Di akhir abad ke-4 SM, berkembangnya dunia perdagangan membuat suku Nabatean turut berkecimpung dalam perdagangan dunia. Rute perdagangan dunia mulai tumbuh subur di bagian selatan Yordania dan selatan Laut Mati. Mereka lalu memanfaatkan posisi tempat tinggal mereka yang strategis itu sebagai salah satu rute perdagangan dunia.
Suku Nabatean akhirnya bisa menjadi para saudagar yang sukses dengan berdagang dupa, rempah-rempah, dan gading yang antara lain berasal dari Arab bagian selatan dan India bagian timur. Letaknya yang strategis untuk mengembangkan usaha dan hidup, serta aman untuk melindungi diri dari orang asing, membuat suku Nabatean memutuskan bermukim di kota batu itu.
Untuk mempertahankan kemakmuran yang telah diraih, mereka memungut bea cukai dan pajak kepada para pedagang setempat atau dari luar yang masuk ke sana. Suku Nabatean akhirnya berhasil membuat kota internasional yang unik dan tak biasa.

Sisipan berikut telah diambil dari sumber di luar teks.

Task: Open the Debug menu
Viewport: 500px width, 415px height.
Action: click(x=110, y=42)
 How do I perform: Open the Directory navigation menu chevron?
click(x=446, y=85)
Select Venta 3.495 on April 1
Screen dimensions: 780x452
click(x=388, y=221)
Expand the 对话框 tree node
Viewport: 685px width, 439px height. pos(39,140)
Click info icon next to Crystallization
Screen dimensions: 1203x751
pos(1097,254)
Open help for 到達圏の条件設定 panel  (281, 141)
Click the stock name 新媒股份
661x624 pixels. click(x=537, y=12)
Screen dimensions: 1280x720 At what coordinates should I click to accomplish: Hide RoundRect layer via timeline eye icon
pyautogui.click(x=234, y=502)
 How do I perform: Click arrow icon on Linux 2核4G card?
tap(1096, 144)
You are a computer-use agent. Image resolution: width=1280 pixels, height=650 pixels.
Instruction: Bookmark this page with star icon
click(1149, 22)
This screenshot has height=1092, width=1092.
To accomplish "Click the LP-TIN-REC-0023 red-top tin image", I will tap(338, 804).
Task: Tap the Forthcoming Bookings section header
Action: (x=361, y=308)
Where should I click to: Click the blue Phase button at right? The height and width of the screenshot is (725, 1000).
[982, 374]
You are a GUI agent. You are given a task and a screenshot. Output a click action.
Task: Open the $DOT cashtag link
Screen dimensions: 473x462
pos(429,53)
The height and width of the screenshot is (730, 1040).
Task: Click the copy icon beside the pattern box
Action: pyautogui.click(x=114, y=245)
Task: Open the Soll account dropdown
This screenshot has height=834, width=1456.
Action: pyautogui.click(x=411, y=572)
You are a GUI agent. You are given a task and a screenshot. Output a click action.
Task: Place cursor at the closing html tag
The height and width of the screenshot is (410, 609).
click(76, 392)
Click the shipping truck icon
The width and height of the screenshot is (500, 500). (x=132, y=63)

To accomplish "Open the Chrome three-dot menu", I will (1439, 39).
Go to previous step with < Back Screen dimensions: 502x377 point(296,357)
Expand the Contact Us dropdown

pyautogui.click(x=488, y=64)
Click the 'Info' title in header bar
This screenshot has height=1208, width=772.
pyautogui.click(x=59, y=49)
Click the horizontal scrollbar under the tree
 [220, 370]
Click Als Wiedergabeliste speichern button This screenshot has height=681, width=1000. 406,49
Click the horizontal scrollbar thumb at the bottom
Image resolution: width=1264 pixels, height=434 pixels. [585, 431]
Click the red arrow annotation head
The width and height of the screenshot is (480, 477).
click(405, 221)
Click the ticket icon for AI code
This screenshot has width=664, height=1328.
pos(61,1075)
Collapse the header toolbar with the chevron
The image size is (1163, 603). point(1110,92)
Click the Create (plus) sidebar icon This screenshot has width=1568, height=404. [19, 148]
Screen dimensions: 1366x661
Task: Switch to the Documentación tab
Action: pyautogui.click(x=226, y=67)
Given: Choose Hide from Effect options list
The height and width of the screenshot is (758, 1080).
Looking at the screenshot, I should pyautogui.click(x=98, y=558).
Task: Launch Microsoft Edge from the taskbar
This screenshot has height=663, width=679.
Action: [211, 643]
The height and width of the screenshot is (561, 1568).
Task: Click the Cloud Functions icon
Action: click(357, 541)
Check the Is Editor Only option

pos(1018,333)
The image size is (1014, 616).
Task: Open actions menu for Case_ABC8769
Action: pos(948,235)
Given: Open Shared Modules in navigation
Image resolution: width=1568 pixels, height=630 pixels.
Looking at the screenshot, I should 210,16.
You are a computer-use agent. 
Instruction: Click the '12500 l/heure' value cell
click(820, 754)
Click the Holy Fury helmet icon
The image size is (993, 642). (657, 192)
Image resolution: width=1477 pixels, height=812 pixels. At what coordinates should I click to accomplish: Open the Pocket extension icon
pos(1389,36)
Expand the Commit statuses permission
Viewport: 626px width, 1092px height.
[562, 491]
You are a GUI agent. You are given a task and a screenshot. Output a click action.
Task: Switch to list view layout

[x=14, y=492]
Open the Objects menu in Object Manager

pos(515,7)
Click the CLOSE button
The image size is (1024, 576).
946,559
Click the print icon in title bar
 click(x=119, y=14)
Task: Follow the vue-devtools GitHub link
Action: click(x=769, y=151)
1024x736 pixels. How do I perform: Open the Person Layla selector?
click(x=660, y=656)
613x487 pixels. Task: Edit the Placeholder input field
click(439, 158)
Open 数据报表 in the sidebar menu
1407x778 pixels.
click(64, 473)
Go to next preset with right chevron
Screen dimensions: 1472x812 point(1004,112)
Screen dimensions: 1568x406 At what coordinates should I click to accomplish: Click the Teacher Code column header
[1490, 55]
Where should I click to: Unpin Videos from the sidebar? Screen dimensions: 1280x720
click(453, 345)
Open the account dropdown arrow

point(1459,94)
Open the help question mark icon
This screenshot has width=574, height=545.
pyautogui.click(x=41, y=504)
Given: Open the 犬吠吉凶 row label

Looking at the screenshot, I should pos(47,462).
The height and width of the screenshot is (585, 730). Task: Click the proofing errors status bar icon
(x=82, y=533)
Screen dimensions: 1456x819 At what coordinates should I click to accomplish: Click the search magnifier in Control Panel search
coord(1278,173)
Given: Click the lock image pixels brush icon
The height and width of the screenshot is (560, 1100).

Seiring waktu, Kota Petra pun dihuni puluhan ribu warga hingga akhirnya berkembang menjadi kota perdagangan karena terletak di jalur distribusi barang antara Eropa dan Timur Tengah. Pada 106 Masehi, Romawi mencaplok Petra sehingga peran jalur perdagangannya melemah.
Sekitar 700 M, sistem hidrolik dan beberapa bangunan utama yang menunjang kehidupan masyarakat di kota itu hancur menjadi puing. Petra pun menghilang dari peta bumi saat itu dan hanya tinggal legenda. Hingga akhirnya ditemukan lagi pada abad ke-19 M.